Fin Greenall nunca foi um compositor interessado em grandes declarações épicas. Mesmo nos momentos mais intensos, as músicas dele vivem quase sempre em zonas cinzentas: culpa, desgaste, negação, autoanálise e aquela estranha tensão entre lucidez e sobrevivência emocional. E “I Buried All The Answers” encaixa totalmente nessa tradição.
A canção parece construída à volta da ideia de alguém que conscientemente evitou confrontar certas verdades durante demasiado tempo. Não porque não existissem respostas, mas porque lidar com elas implicaria mudança real. E isso é algo que Fink sempre explorou muito bem: a relação complicada que temos connosco próprios.
Em entrevistas passadas, Greenall falou precisamente dessa tensão entre auto-observação e autopreservação, defendendo até que às vezes “não olhar demasiado de perto” pode ser mecanismo necessário para continuar emocionalmente funcional.
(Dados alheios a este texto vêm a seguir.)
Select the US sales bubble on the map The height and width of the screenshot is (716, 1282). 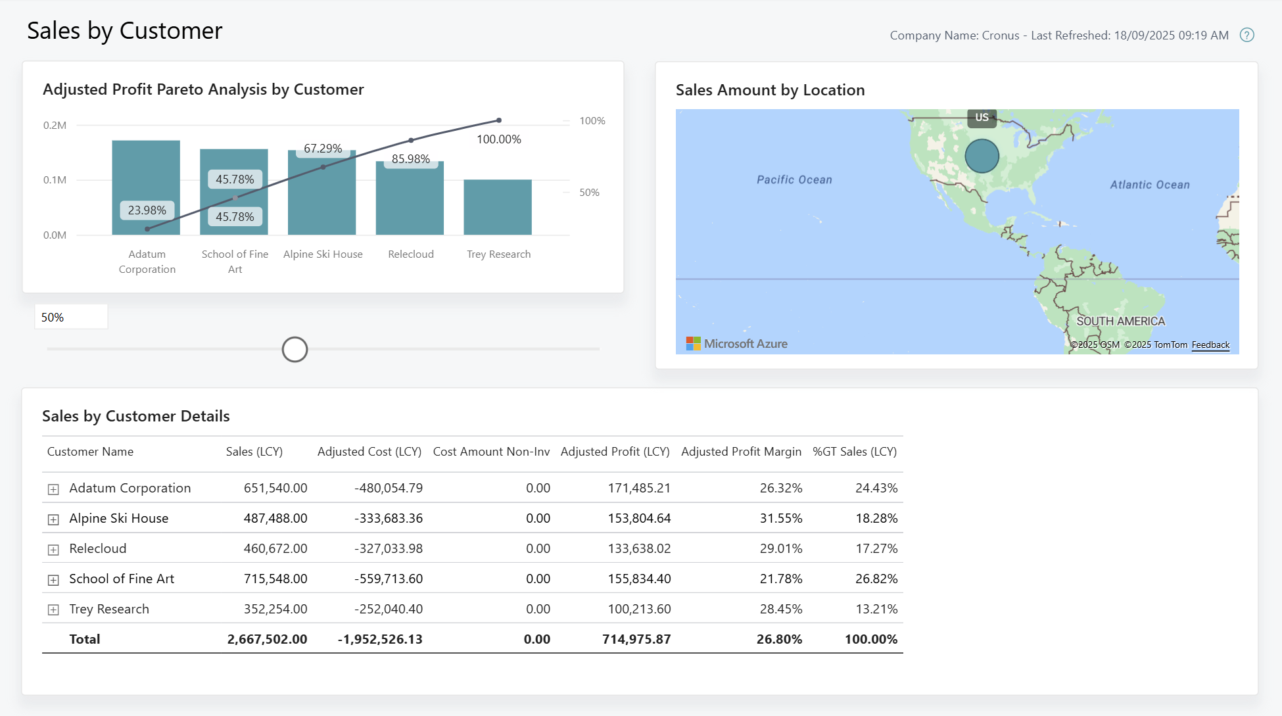click(982, 156)
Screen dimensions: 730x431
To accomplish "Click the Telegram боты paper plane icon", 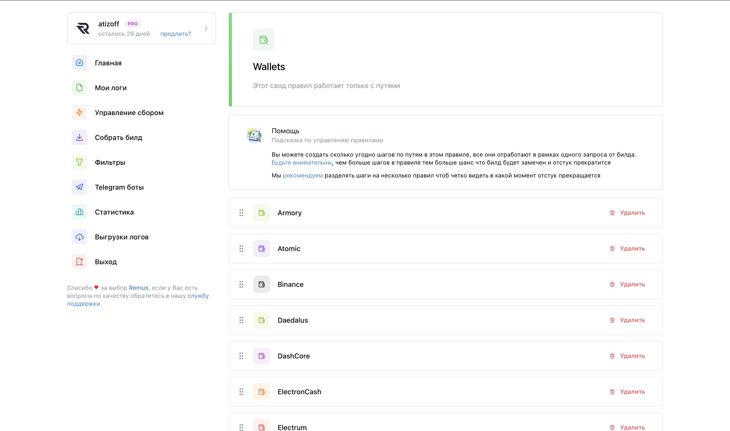I will [x=79, y=187].
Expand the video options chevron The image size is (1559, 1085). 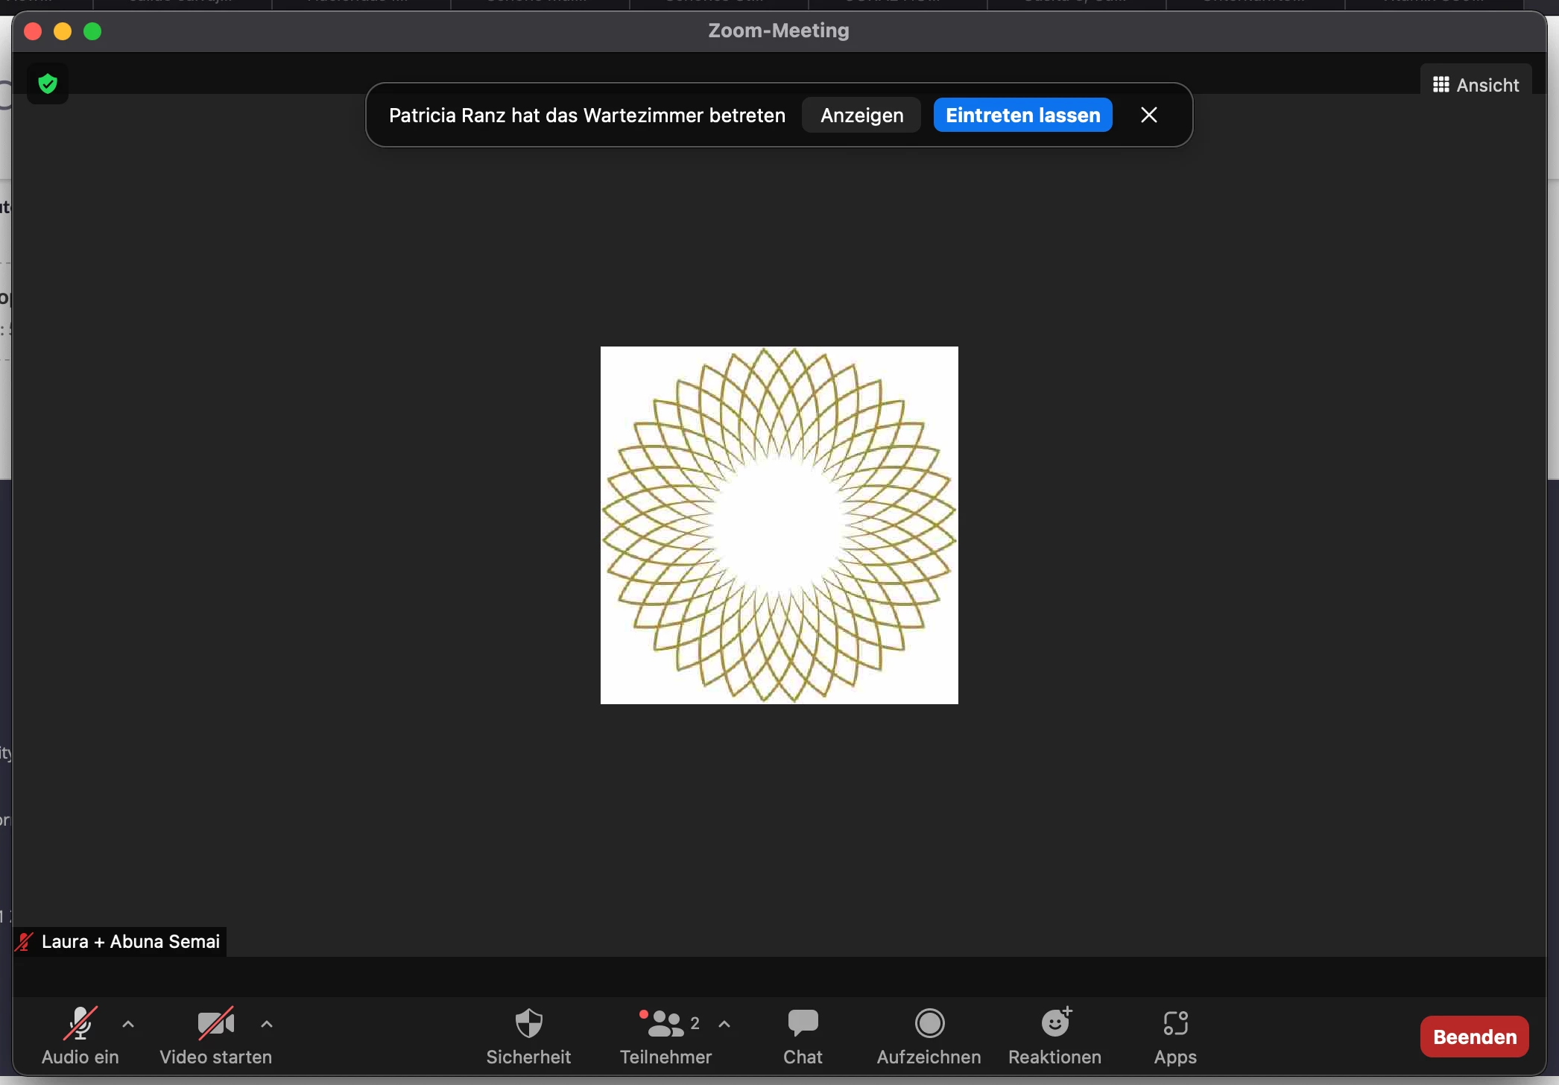[267, 1025]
Há também algo importante no contexto deste novo álbum. The City Is Coming To Erase It All já pelo título sugere desgaste contemporâneo, saturação urbana e sensação de apagamento emocional. “I Buried All The Answers” funciona quase como contraponto interno dessa ideia: antes de a cidade apagar tudo… já o próprio narrador tinha começado a esconder certas partes de si mesmo.
No fundo, a música não parece procurar redenção. Parece apenas aquele momento raro de honestidade em que alguém finalmente admite: as respostas estavam lá o tempo inteiro, eu é que escolhi enterrá-las.